Provided data -
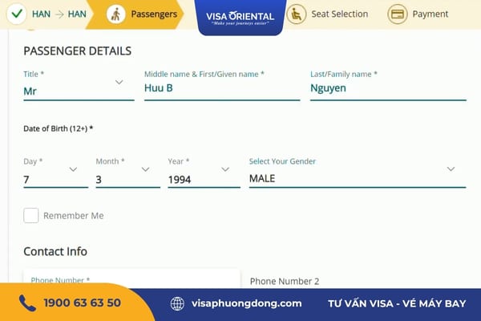Viewport: 481px width, 321px height.
Task: Click the green checkmark step icon
Action: tap(17, 14)
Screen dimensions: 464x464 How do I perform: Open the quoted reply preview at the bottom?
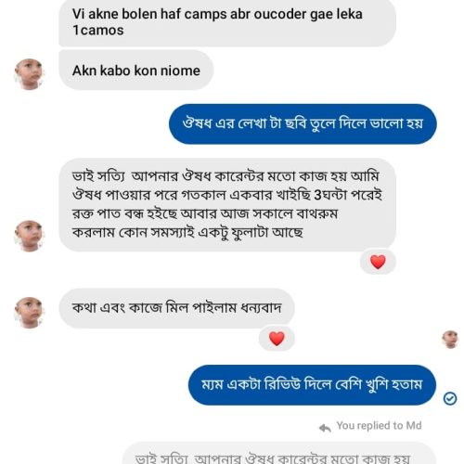tap(279, 454)
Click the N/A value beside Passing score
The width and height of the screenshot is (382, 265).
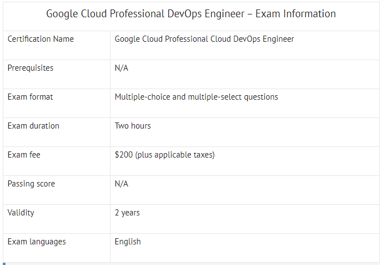121,184
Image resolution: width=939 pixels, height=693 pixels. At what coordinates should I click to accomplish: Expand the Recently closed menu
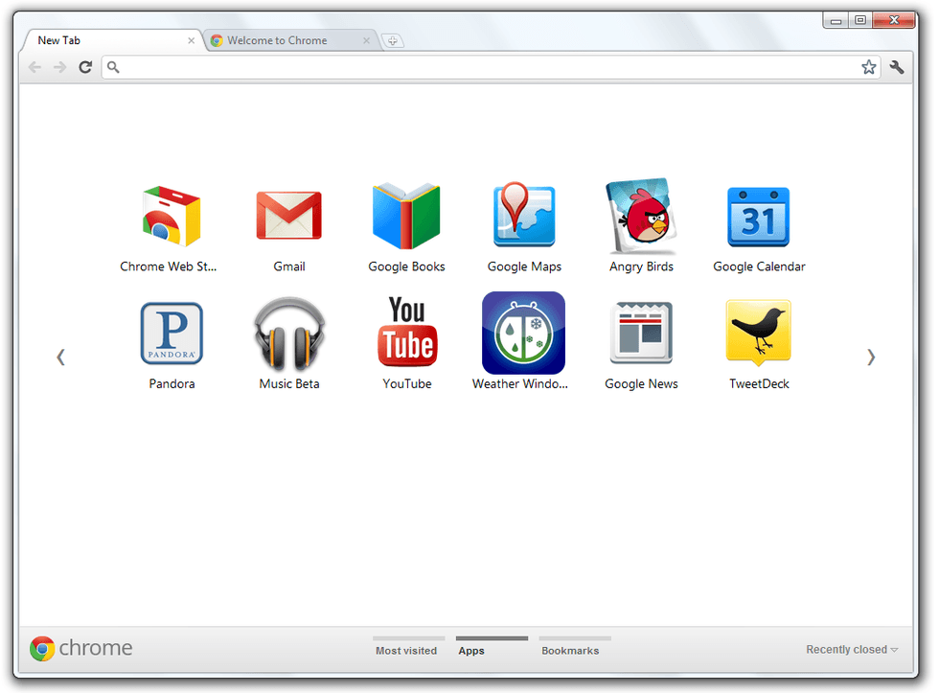pyautogui.click(x=851, y=650)
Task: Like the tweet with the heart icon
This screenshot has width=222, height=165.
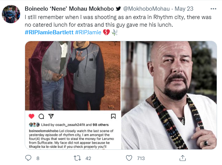Action: 129,158
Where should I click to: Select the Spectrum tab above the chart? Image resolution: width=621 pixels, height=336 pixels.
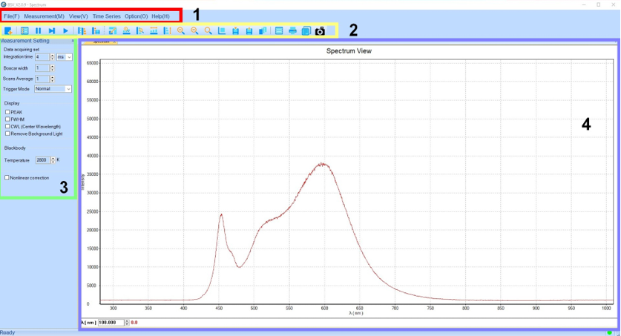(x=101, y=42)
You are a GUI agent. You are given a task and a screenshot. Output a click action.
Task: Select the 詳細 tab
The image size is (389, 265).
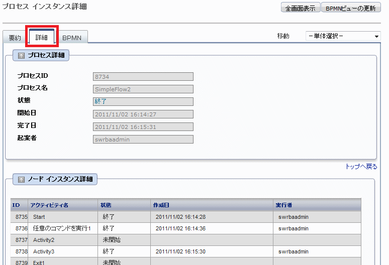(x=42, y=38)
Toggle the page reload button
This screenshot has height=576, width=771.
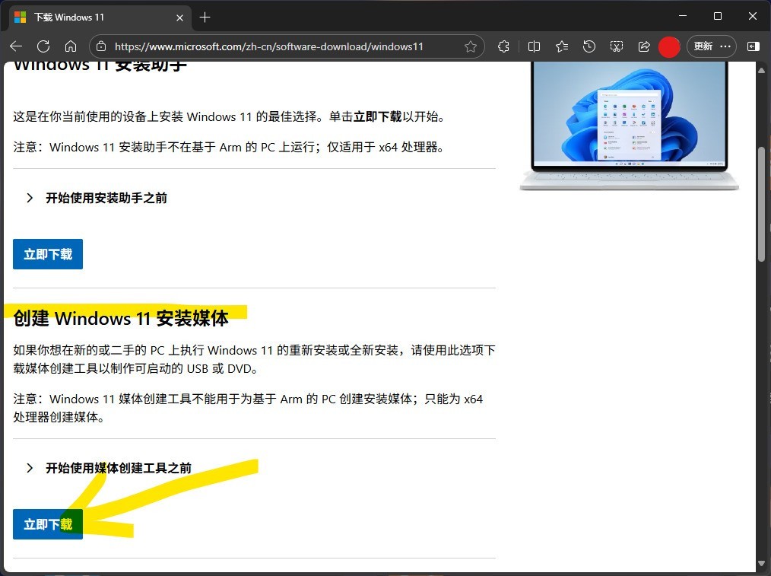tap(44, 46)
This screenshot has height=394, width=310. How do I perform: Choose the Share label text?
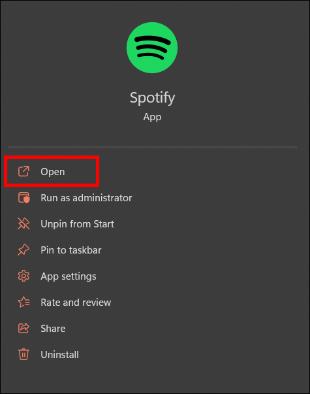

What needs to be done - The answer should contain only the lines from the one with "Toggle the page reload button" through the last line of the material, given word for word and without pictures.

Output for this task -
Toggle the page reload button
This screenshot has height=576, width=771.
tap(44, 46)
This screenshot has height=394, width=310. How do I perform: Choose the Share label text?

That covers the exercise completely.